Tatsächlich fanden die dortigen Richter das Urteil ihrer Berliner Kollegen unlogisch. Diese hätten den Angeklagten zwei sich gegenseitig ausschließende Bewusstseinszustände unterstellt: Zum einen soll ihnen klar gewesen sein, dass sie einen tödlichen Unfall verursachen könnten. Zum anderen hätten sie die drohende Gefahr ausgeblendet.

Besonders unglücklich empfanden die Karlsruher Richter die Formulierung, dass den Angeklagten „spätestens“, als sie in die Unfallkreuzung rasten, bewusst gewesen sei, dass sie andere Verkehrsteilnehmer töten könnten.
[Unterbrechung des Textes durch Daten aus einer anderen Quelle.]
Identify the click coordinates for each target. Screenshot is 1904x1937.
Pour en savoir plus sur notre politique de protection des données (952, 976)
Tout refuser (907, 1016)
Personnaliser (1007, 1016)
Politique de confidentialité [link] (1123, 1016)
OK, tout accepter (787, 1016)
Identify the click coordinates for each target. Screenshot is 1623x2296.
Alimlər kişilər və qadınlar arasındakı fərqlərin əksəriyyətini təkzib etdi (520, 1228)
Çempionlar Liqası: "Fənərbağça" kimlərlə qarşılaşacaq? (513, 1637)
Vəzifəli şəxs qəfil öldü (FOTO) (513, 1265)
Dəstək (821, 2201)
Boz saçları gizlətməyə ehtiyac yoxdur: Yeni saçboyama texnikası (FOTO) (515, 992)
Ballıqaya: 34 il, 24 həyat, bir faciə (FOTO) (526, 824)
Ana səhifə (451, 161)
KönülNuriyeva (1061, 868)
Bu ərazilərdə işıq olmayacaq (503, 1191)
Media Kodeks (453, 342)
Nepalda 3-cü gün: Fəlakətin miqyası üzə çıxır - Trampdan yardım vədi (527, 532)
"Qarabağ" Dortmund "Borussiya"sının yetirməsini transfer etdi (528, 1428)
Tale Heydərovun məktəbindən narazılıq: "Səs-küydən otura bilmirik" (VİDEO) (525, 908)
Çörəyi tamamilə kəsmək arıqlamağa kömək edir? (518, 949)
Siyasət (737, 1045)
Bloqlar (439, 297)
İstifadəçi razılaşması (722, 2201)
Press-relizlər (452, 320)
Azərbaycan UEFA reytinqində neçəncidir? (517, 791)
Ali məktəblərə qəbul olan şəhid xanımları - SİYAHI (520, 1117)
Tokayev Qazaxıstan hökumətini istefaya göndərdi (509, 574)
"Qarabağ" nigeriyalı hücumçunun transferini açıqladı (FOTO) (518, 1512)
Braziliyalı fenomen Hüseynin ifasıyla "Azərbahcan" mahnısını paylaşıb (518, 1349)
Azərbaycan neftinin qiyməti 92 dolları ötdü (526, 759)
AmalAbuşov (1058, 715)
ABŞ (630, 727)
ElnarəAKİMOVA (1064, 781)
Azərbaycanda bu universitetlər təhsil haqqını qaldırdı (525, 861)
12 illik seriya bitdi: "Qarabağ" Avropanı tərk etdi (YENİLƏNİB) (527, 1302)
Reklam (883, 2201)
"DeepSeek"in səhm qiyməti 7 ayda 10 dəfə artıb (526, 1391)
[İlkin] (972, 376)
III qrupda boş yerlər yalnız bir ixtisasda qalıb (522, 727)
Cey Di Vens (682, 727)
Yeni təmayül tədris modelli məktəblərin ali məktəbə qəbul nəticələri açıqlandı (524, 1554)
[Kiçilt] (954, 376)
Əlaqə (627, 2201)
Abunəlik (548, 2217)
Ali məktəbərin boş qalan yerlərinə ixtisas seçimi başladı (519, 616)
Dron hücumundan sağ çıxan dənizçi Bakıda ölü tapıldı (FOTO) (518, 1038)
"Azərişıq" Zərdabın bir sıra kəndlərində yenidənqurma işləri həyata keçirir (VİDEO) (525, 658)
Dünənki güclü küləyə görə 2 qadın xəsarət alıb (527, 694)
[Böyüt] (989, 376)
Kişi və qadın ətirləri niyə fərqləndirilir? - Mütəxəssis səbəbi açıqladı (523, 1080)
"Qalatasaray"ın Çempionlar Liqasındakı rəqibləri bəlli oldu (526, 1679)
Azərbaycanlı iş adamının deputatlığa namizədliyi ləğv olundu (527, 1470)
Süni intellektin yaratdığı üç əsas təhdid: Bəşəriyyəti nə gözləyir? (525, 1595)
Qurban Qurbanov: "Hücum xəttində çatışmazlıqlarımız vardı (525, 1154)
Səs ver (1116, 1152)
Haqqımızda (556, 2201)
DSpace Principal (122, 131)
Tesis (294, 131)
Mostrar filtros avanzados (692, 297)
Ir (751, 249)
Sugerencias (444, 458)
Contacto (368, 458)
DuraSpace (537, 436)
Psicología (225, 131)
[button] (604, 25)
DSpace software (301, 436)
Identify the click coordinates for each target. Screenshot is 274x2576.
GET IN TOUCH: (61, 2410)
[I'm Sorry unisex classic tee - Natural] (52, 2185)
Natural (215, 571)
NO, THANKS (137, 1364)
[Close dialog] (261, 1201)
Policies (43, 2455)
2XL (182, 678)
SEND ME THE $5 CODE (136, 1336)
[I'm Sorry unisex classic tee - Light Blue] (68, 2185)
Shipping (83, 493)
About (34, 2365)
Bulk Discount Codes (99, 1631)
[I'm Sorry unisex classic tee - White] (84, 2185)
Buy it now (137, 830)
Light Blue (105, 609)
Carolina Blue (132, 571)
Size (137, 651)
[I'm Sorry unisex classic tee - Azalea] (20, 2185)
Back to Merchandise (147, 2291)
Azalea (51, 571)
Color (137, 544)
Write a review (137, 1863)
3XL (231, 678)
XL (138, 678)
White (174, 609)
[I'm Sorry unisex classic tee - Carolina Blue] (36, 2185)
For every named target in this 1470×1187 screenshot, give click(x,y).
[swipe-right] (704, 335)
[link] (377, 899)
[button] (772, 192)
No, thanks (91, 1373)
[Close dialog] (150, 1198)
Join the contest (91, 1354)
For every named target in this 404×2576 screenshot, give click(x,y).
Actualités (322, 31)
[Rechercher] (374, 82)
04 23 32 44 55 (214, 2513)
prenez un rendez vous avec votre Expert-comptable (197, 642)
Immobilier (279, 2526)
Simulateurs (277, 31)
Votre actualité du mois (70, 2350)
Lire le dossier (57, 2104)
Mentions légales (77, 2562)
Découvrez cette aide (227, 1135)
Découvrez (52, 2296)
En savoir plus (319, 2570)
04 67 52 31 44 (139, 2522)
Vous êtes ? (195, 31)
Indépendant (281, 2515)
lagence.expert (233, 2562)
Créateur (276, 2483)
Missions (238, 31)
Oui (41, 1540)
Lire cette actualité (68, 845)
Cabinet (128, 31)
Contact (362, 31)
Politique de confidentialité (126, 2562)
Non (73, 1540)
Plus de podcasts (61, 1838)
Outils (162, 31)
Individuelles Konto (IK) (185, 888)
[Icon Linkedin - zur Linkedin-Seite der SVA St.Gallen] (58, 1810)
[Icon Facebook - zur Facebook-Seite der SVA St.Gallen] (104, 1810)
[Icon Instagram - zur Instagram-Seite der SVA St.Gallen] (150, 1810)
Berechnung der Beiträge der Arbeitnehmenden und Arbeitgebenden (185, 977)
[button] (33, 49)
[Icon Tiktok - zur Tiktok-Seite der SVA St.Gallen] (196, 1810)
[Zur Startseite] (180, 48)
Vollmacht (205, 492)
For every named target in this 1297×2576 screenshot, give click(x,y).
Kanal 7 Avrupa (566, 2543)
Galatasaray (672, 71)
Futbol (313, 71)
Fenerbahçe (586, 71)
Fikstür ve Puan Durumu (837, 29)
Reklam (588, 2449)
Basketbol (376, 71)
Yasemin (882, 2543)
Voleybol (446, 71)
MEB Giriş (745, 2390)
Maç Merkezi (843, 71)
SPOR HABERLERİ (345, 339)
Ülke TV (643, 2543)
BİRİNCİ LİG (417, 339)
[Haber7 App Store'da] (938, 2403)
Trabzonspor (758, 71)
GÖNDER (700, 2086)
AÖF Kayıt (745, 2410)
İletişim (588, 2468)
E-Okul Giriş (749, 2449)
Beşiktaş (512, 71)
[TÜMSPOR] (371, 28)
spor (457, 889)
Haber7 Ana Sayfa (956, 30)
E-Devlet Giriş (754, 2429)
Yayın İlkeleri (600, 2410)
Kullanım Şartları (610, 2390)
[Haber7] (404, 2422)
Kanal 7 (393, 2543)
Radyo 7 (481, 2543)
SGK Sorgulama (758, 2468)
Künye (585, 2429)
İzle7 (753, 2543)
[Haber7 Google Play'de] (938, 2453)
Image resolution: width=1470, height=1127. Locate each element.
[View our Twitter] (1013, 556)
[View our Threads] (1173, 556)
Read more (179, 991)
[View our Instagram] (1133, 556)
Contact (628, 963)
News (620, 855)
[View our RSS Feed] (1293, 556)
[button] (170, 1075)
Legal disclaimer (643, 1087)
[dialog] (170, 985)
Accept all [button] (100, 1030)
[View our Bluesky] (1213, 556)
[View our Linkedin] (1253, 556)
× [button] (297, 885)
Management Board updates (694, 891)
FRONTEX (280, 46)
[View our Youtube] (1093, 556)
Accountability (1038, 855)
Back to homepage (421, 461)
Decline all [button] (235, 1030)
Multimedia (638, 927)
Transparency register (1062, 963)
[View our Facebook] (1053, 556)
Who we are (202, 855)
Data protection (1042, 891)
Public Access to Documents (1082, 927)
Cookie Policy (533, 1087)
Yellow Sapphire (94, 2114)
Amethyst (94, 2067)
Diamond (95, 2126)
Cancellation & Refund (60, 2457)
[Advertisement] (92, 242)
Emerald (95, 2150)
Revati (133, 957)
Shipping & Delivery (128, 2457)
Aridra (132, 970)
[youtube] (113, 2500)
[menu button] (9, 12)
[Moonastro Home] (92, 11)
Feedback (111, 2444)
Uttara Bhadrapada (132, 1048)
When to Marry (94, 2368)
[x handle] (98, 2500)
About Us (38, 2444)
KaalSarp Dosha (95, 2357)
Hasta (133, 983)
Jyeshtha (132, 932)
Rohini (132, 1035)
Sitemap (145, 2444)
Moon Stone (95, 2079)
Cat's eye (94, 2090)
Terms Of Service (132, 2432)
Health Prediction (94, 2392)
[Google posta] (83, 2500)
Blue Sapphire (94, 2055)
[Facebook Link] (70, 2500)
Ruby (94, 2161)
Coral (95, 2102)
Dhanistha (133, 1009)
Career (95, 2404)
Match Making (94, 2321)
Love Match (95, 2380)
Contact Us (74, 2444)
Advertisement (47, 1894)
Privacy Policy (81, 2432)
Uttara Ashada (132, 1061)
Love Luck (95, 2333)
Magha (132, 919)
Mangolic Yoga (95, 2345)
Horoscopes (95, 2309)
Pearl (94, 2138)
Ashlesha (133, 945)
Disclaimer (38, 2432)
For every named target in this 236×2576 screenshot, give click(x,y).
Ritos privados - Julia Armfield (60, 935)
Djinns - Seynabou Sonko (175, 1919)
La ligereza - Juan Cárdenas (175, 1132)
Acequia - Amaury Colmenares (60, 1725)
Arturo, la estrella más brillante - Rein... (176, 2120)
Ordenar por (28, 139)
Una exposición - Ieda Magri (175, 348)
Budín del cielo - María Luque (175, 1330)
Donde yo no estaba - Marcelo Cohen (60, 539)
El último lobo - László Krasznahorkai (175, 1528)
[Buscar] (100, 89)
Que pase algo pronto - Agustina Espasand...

Doch in diesem Moment konnten die Fahrer nicht mehr reagieren, es war ihnen also gar nicht möglich, den Vorsatz zum Morden zu fassen.

Das Berliner Urteil wurde aufgehoben, Mitte August startete dann die 40. Große Strafkammer den neuen Prozess. Doch weil deren Richter allzu deutlich durchblicken ließen, für wie nachvollziehbar sie das Urteil ihrer Kollegen hielten, wurde diese Strafkammer wegen Befangenheit abgelehnt. Nun ist die 32. Große Strafkammer unter dem Vorsitz von Matthias Schertz am Zug. Im Februar 2019 könnte das neue Urteil verkündet werden.